On a call with G7 leaders, hosted by the UK, Biden will address Washington’s role in leading the coronavirus response, including a $4bn contribution for global Covid-19 vaccines. He will also talk about the economic crisis caused by the pandemic and the climate crisis.

In a speech shortly afterwards at the Munich security conference, Biden will say the world’s main democracies and market economies must work together to deal with both “great power competitors like China and Russia” and transnational threats such as climate change, nuclear proliferation, global health and cyber security. 

“He will look forward to driving home the core proposition that the transatlantic alliance is a cornerstone for American engagement in the world in the 21st century, just as it was in the 20th,” said a senior US administration official, previewing the speech.
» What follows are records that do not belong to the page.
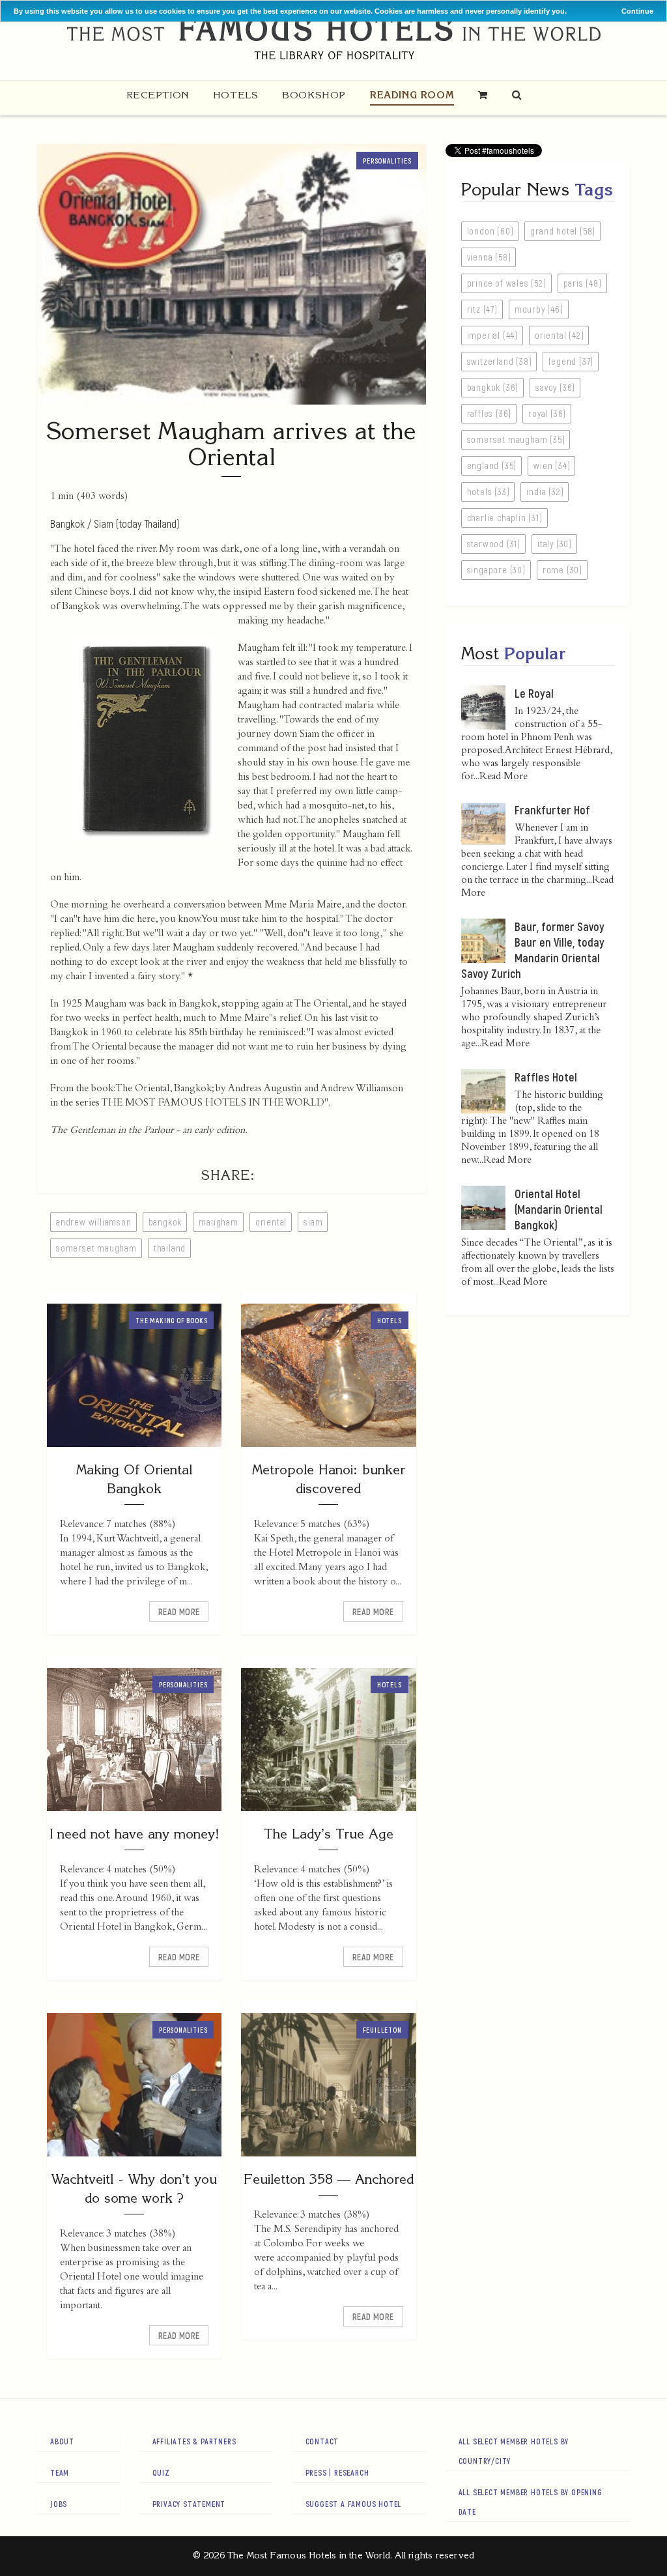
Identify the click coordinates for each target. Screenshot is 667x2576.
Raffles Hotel (546, 1077)
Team (59, 2472)
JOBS (58, 2503)
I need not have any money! (134, 1833)
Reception (157, 95)
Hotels (236, 95)
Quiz (161, 2472)
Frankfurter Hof (552, 810)
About (62, 2441)
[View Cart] (483, 94)
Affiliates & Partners (194, 2441)
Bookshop (314, 95)
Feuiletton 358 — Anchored (329, 2179)
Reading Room (412, 95)
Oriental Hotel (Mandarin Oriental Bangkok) (559, 1209)
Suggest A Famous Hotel (353, 2503)
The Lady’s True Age (328, 1833)
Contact (322, 2441)
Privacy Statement (189, 2503)
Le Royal (534, 693)
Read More (179, 1611)
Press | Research (337, 2472)
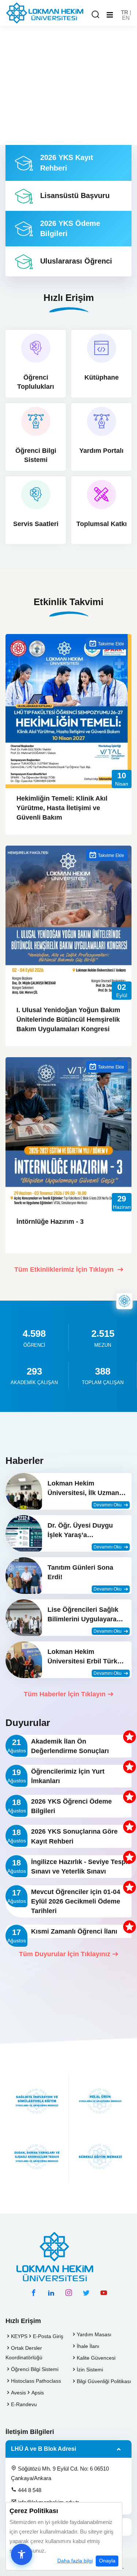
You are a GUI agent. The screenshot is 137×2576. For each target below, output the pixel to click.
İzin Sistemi (90, 2369)
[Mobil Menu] (110, 15)
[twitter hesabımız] (86, 2292)
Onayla (107, 2561)
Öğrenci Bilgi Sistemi (34, 2369)
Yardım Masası (94, 2334)
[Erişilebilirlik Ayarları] (21, 2554)
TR (124, 12)
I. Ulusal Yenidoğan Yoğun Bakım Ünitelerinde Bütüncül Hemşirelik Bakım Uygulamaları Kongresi (68, 1019)
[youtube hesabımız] (103, 2292)
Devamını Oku (108, 1504)
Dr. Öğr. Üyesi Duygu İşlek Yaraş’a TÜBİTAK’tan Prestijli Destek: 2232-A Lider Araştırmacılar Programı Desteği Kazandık (84, 1531)
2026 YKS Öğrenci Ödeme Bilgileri (71, 1806)
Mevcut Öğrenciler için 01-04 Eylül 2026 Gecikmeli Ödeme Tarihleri (75, 1901)
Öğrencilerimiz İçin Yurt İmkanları (67, 1776)
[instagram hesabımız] (68, 2292)
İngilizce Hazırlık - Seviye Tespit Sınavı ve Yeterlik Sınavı (80, 1866)
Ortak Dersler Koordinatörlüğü (23, 2352)
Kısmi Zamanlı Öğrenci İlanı (74, 1931)
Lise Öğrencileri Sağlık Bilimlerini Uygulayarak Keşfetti (83, 1615)
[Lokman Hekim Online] (124, 1301)
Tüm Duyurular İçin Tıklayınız (64, 1954)
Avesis (18, 2393)
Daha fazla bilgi (75, 2561)
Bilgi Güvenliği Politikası (104, 2381)
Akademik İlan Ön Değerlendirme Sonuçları (70, 1746)
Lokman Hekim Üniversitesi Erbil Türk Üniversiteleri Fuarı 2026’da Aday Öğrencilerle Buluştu (82, 1657)
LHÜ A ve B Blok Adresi (43, 2449)
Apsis (37, 2393)
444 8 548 (28, 2490)
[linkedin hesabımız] (51, 2292)
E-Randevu (24, 2404)
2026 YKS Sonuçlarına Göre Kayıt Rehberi (74, 1836)
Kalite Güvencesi (96, 2358)
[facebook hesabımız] (33, 2292)
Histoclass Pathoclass (36, 2381)
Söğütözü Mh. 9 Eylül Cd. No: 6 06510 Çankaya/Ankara (60, 2473)
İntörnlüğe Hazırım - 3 (50, 1221)
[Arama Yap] (95, 14)
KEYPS (19, 2336)
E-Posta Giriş (48, 2336)
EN (126, 17)
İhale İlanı (88, 2346)
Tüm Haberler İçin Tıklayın (65, 1694)
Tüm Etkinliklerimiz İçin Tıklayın (64, 1269)
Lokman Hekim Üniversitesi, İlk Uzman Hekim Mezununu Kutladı (86, 1489)
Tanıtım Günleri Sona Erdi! (80, 1572)
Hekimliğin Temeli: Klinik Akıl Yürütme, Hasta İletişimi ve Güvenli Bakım (61, 808)
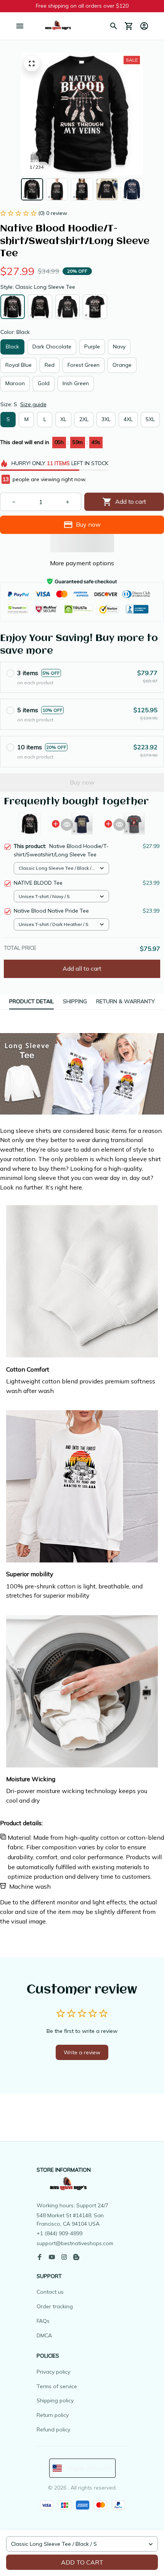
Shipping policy (55, 2400)
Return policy (53, 2415)
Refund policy (53, 2429)
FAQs (43, 2320)
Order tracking (55, 2306)
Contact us (50, 2291)
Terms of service (57, 2386)
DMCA (44, 2335)
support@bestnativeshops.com (75, 2243)
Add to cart (82, 2562)
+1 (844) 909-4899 (59, 2233)
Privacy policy (53, 2371)
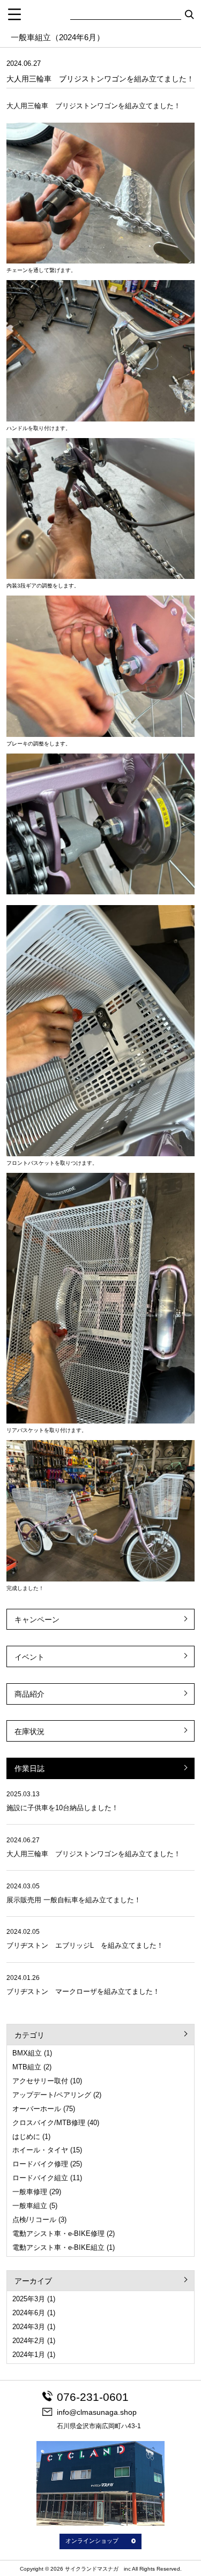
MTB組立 (26, 2067)
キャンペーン (36, 1619)
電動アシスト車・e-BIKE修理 (58, 2233)
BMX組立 (27, 2053)
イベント (29, 1657)
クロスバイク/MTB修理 (48, 2123)
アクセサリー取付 (40, 2081)
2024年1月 (28, 2355)
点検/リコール (34, 2220)
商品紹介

The official added that Biden was taking “a kind of virtual trip to Europe”.

Washington’s relations with Europe were among the most hurt of its traditional alliances during the Trump administration. Former president Donald Trump repeatedly railed against what he saw as the failings of Europeans to spend on their own defences and spearheaded a policy of “America First” isolationism that undercut the postwar transatlantic alliance. 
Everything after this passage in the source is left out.